I agree that the experiment does not quite demonstrate my claims, although it strongly indicates them to me.
That reasoningly sounds suspciciously unlike science.:)
The field does certainly have some serious problems. I think the article hits it closer than your analysis: deconstructionism is becoming so rarified and inbred that not only is it already incomprehenisble to the general public, but even individual academics are becoming mutually incomprehensible to each other.
Of course, it probably didn't help that theoretical physics is equally incomprehensible to the world at large, and the editors of the journal (erroneously, in my opinion) gave Sokal the benefit of the doubt when they were unable to understand his article.
I can barely (only just barely) imagine somebody getting published in some physics journal because they skimmed the paper and the peer reviewers did the same, but it would be found out instantly after it was published.
I believe that Sokal annouced that his article was a hoax the day it was published, so unfortunately, we can't draw any conclusions about the credibility of field at large -- just the journal.
I do think that deconstructionism, and cultural studies in general, have problems, but I agree with the article's conclusion: instead of being derisive and dismissive, we should "enter the jungle" and rescue the useful insights -- they are truely useful.
Sokal's experiment demonstrated that peer review standards in deconstructionist journals are low.

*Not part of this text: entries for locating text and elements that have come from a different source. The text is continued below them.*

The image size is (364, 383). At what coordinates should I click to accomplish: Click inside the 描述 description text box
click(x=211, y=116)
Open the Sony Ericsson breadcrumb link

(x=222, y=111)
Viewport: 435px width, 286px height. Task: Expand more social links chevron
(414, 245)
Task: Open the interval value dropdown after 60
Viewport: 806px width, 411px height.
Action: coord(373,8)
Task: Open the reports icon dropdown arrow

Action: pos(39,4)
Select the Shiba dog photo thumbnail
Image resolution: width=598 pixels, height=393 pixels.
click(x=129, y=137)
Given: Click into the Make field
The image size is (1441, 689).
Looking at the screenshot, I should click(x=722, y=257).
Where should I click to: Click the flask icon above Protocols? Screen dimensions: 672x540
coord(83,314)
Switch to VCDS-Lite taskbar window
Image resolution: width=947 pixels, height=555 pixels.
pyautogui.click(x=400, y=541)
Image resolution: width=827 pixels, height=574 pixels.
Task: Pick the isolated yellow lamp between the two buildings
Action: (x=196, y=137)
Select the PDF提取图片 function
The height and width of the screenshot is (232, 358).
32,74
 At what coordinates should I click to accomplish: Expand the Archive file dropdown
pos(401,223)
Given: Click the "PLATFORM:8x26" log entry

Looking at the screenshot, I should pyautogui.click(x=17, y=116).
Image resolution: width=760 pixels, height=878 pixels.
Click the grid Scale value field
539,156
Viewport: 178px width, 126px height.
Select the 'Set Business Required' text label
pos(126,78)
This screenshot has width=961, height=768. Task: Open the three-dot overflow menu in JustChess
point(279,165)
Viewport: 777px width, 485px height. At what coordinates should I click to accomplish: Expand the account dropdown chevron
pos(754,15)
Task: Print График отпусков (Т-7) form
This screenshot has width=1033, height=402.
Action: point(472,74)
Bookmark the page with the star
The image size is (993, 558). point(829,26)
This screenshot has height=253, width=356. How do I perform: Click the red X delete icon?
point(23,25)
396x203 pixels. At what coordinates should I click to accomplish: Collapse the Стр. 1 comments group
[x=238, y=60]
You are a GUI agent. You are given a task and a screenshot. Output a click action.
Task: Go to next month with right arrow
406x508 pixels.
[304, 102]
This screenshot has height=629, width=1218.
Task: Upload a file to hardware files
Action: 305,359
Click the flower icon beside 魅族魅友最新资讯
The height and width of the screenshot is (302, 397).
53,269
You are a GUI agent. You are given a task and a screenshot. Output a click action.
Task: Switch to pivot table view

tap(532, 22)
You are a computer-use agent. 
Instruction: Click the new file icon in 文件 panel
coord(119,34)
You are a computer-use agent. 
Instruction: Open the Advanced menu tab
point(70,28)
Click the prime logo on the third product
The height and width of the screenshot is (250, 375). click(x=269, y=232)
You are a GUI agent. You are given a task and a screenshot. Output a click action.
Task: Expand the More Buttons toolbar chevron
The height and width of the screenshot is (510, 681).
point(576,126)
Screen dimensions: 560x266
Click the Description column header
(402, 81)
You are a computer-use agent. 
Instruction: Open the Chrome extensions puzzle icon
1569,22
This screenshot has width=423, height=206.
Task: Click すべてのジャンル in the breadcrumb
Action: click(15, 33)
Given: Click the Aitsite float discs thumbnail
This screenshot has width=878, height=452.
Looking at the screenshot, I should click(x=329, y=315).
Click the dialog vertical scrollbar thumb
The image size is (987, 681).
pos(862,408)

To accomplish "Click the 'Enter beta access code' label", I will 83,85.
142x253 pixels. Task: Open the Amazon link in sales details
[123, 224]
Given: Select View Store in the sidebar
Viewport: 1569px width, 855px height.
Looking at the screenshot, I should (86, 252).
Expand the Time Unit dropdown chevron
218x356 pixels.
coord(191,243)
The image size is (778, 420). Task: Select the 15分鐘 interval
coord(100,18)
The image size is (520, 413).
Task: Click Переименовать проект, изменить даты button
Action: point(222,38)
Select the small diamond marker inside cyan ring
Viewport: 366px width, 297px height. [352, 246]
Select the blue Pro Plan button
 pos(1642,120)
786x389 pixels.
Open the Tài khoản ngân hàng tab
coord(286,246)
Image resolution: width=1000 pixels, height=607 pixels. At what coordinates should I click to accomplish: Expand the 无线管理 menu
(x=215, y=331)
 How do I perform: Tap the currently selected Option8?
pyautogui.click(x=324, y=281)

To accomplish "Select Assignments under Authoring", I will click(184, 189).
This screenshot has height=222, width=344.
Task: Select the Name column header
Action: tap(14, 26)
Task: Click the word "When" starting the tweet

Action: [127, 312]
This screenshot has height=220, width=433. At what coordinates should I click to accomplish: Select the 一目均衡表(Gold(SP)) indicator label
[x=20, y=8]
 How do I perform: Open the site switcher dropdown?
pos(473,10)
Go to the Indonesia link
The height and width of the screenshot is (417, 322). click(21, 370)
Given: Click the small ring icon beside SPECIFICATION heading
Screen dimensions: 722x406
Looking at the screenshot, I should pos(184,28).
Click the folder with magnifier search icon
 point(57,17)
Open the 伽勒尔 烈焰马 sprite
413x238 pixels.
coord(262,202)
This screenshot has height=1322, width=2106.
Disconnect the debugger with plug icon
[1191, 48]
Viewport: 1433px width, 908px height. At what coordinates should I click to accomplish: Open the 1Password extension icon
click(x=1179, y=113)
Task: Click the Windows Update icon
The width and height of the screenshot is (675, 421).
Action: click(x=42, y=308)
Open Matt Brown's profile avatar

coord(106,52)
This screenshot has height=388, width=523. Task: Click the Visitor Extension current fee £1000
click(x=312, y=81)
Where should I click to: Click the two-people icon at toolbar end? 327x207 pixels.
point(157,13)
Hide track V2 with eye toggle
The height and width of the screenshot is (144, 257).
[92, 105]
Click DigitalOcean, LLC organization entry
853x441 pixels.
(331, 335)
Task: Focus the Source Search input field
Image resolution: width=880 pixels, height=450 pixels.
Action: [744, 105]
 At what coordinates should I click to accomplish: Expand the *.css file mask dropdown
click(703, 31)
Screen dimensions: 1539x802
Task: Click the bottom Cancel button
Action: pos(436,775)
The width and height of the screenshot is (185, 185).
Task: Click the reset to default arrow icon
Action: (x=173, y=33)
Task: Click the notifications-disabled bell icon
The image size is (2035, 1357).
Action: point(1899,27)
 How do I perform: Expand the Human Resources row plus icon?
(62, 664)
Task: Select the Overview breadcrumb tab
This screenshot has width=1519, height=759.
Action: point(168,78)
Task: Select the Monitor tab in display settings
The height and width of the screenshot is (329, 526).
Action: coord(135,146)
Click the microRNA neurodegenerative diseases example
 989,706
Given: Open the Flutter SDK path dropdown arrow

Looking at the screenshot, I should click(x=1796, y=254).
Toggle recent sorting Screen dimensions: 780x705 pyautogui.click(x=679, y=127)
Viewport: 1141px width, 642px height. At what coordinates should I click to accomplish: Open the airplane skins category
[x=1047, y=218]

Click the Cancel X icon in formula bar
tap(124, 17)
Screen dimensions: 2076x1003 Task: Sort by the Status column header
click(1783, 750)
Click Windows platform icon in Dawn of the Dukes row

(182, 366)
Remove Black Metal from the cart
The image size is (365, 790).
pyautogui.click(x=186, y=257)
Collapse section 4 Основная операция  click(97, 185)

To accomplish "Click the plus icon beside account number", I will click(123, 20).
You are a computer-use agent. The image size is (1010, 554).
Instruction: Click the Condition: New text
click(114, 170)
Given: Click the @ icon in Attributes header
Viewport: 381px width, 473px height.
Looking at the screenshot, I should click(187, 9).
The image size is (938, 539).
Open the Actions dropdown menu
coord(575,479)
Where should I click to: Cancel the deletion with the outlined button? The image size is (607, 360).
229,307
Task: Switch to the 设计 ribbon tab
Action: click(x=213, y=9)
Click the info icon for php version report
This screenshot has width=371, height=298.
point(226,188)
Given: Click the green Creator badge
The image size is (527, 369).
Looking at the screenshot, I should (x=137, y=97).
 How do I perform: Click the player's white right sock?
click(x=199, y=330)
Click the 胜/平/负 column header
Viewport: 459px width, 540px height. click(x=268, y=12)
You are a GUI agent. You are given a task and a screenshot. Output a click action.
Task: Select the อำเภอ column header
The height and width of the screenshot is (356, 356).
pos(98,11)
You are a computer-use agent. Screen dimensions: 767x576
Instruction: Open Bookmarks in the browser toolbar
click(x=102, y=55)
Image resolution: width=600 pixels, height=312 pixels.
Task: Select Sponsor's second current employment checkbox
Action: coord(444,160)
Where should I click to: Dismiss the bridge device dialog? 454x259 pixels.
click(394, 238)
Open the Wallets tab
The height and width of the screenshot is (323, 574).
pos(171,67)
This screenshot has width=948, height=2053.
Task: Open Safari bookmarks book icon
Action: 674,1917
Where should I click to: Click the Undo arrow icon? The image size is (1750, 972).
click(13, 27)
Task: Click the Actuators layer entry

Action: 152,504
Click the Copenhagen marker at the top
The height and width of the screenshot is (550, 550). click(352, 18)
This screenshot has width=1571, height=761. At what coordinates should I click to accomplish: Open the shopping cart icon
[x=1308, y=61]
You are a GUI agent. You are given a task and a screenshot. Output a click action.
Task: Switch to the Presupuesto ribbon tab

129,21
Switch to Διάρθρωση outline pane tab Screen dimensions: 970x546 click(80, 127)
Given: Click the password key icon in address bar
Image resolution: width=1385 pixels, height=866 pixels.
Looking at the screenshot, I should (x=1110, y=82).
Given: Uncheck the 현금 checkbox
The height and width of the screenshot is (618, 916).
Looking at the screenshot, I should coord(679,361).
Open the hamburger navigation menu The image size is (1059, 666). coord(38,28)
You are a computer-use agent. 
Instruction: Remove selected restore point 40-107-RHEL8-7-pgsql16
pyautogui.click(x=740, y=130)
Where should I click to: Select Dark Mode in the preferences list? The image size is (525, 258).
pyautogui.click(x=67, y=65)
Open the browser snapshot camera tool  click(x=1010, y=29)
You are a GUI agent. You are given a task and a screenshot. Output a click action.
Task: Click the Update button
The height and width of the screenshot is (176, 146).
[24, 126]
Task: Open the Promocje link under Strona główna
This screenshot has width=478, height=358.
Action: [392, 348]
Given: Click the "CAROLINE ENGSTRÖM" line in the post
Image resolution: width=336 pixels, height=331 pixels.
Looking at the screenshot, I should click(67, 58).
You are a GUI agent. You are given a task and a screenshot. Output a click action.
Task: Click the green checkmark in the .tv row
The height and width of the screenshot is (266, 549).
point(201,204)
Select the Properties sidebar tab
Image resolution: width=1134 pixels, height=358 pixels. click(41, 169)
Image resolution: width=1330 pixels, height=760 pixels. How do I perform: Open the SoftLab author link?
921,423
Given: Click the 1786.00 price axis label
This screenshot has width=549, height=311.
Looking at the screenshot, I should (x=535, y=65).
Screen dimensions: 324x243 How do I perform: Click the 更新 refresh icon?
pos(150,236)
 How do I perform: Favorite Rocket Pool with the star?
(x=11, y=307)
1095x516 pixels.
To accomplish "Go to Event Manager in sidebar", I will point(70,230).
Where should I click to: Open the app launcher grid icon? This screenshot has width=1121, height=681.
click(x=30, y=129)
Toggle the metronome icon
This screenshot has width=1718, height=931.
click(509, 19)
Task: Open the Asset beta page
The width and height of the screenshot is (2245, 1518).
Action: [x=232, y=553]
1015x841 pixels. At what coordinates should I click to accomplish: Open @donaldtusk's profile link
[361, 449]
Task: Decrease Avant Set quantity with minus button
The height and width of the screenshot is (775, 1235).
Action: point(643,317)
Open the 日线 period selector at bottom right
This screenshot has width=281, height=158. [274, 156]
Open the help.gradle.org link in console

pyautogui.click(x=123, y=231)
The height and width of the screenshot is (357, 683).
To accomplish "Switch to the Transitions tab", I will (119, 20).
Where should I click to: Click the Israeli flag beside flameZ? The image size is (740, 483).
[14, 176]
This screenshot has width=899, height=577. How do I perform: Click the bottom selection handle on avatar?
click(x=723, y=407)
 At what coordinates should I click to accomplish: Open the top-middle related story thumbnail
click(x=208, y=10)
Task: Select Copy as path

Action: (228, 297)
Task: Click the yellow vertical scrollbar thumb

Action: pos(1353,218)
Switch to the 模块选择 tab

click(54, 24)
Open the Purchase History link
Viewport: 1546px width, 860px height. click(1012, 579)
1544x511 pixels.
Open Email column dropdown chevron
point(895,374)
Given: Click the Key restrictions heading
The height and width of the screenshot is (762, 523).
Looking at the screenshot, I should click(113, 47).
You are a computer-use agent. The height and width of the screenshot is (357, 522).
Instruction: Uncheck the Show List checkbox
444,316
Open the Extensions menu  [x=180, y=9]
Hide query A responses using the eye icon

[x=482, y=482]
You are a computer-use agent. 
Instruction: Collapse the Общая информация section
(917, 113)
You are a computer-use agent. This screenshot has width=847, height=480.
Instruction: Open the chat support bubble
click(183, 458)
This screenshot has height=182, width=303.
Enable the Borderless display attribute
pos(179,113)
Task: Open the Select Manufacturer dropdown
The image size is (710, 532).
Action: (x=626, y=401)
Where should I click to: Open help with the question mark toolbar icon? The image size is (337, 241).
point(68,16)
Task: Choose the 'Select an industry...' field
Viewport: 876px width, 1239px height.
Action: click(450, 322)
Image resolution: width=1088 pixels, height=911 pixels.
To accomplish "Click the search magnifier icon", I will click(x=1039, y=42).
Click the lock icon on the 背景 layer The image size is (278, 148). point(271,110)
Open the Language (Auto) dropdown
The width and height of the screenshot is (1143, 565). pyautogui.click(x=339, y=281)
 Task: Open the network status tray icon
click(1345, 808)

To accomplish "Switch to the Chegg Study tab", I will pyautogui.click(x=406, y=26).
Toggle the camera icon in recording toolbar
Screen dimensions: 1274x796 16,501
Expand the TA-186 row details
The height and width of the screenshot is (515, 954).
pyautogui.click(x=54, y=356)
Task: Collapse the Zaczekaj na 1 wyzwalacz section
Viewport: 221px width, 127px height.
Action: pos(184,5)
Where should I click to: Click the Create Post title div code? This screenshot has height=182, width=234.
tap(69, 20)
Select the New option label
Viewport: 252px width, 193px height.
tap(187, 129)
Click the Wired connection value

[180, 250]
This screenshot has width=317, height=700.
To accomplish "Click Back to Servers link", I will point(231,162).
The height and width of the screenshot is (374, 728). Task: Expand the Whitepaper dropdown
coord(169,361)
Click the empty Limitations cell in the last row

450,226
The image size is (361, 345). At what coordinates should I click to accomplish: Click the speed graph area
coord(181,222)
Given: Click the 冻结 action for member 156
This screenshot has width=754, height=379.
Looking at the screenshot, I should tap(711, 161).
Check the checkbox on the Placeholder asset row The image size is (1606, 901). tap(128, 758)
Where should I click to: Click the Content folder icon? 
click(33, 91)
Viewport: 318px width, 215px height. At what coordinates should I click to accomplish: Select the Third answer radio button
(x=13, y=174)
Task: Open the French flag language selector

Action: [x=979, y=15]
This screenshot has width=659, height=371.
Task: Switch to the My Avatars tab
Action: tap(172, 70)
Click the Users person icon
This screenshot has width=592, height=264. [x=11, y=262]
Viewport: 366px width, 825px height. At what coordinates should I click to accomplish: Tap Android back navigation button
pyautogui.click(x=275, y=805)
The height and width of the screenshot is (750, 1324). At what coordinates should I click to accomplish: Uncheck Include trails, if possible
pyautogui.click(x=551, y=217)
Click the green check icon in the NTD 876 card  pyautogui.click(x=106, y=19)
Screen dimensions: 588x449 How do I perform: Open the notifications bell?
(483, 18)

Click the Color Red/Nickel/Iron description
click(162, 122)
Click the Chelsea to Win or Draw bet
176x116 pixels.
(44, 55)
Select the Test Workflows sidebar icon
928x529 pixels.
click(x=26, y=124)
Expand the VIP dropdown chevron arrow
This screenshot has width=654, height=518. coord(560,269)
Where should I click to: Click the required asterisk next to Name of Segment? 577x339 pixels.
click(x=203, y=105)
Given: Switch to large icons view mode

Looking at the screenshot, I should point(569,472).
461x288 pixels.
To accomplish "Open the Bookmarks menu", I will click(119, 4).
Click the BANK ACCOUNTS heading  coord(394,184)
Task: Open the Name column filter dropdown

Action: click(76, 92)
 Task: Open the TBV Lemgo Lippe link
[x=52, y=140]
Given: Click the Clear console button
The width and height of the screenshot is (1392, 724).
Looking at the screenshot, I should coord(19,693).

It did not demonstrate, however, that the whole discipline is meaningless, just that one journal (albeit a respected one) was unable to distinguish the meaningless from the meaningful.
About a year ago, my parents gave me an amusing little animatronic toy which (allegedy) responded to voice commands. "Kuma! Sing me a song!" you'd say, and its little lights would flash and it would play a tinny little melody. Then you'd say "Kuma! Hing freeb gafrob nok!"... and its little lights would flash and it would play a tinny little melody.
Reasonable conclusion: Kuma cannot differentiate English from nonsense.
Not to defend deconstuctionism too much -- because I really do think that it's a field with a lot of bullshit in it -- but it's important to keep in mind that every, every field can sound incredibly stupid if you don't have all the jargon, context, background, and indoctrination that it requires.
Most subtle, nuanced statements are going to sound pretty stupid if you render half the words meaningless and remove their context, which is exactly what happens when an outsider hears the language of some specialized field. It's very difficult for outsiders to judge the legitimacy of a field from the outside.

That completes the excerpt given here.